2012 has been a year of unprecedented extremes: economic meltdown and heightened political tensions across the world, combined with national pride, achievement and celebration within the UK. An unforgettable year by any standards, the legacy of which needs careful management as the UK economy struggles to find the path to recovery.
For the technology sector, 2012 has been characterised by some old ideas being repackaged in innovative ways, as new enabling technologies become available. One idea – DNA as a data storage medium – is as old as life itself, but in August 2012 DNA was used to encode the contents of an illustrated book and a computer program – the biggest dataset yet stored in this way.
With costs falling and one gramme of DNA able to store a theoretical 455 billion gigabytes of data, according to the journal Science, the technology may emerge as a viable alternative to conventional digital storage within a decade. Its advantages include remaining readable over thousands of years – not to mention being a technology that has been tried and tested since life began on the planet.
IP, therefore I am
“Old ideas” were also at the centre of multibillion-dollar patent lawsuits in 2012 between Apple and Samsung, Apple and Google, Google and Oracle, Oracle and HP, and numerous others, while a raft of patents owned by former giants such as AOL, Kodak and others changed hands throughout the year.

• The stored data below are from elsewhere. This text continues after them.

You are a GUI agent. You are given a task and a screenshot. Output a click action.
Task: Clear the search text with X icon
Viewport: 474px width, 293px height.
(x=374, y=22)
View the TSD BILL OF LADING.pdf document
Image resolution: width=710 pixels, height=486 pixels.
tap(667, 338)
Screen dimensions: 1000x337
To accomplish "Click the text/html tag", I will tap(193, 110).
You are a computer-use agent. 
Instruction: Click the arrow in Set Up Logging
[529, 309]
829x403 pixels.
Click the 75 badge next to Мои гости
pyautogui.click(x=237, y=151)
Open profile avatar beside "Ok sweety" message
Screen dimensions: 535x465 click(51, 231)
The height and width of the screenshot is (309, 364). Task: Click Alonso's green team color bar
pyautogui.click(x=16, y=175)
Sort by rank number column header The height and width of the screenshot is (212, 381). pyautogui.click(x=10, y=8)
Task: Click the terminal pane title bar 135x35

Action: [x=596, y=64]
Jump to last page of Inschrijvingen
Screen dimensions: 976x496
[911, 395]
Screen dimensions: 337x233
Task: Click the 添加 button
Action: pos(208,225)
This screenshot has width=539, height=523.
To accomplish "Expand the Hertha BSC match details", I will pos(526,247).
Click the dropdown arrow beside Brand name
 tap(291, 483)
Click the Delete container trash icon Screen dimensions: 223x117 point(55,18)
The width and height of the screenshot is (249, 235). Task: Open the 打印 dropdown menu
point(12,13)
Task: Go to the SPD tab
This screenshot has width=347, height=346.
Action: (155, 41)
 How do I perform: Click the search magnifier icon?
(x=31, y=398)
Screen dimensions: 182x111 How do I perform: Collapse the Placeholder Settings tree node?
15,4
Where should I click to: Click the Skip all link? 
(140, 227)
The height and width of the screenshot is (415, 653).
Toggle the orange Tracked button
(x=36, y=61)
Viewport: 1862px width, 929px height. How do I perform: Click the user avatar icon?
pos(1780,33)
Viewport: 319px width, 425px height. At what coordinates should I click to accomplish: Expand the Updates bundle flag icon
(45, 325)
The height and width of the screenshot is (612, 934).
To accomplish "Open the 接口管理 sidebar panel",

All of these market manoeuvres demonstrated that intellectual property (IP) is everything in the technology sector – even if the peer-to-peer business models that the industry supports challenge some traditional concepts of IP ownership and licensing.
For the vendors, there is much at stake: Google’s search, mapping and online application dominance is being given an own-branded hardware front end with the Nexus 7 tablet, while its Android OS powers market-leading mobile devices. In the commercial marketplace, Samsung’s mobile hardware battle with Apple has been tilting in Samsung’s favour in terms of market share, although Apple owns the OS and apps as well as the hardware. Meanwhile, the debut of Microsoft’s Surface “tablet with a keyboard” – derided by some when it was announced – could yet win the enterprise, thanks to Microsoft’s massive installed base within organisations.
Facebook – globally dominant as a social platform – proved to be an IPO in search of a business model in 2012, a self-made stock-bubble that deflated to (at the time of writing) nearly half of its opening-day value.
That said, Facebook remains a dark horse in enterprise technology terms: its App Center launched in summer 2012, with rumours of own-branded hardware to come. A platform that up to one-fifth of the world’s population chooses to use every day should never be discounted in terms of business, organisational and networking potential.
In 2012 some age-old technology decisions have once again been on IT leaders’ agendas, as platform, hardware and operating system choices moved to the forefront of the enterprise technology buyers’ market once more – choices that many IT leaders thought had been made once and for all in the 1990s.
If the switchback caught some UK IT strategists unawares, then it was through no fault of their own. Since the late 1990s, industry analysts had collectively been promising a future of seamless, internet-driven services delivered over platform-agnostic devices – a vision, in other words, in which the application was everything, and the underlying hardware platforms or operating systems were largely irrelevant.
That vision seemed to come to pass in the first decade of the new century when the strategic business focus shifted to the cloud – infrastructure, platforms and software delivered as a service over public, private or hybrid networks. In 2012, these technologies continue to gather momentum.
In the cloud version of enterprise computing, the choice of which hardware device and operating system to use to access on-demand services seemed to be superfluous, given that it was – on the surface, at least – simply a matter of users opening their browsers to access complementary storage, computing power and applications. “The cloud” seemed to be synonymous with the internet, and so promised an end to shrink-wrapped software and all the licensing restrictions that came with it.
Not only that, but well over 90 per cent of legacy enterprise systems had a desktop, Windows-based front end. So what choice was there left to make? That battle had long ago been won by Microsoft and the commodity PC manufacturers, leaving Linux and Apple’s MacOS trailing far behind.
Vendor lock-in, cloud-style
Of course, the reality is rather different: there is no one “cloud”, but many. And once the vapourware and hype were swept away from on-demand platforms and services, it became clear to IT leaders that most cloud computing services simply represented a new form of vendor- and platform lock-in to rented datacentres. Hardly the free, unfettered access to a world of enterprise-class services that the marketing spiels of Salesforce.com and others had suggested.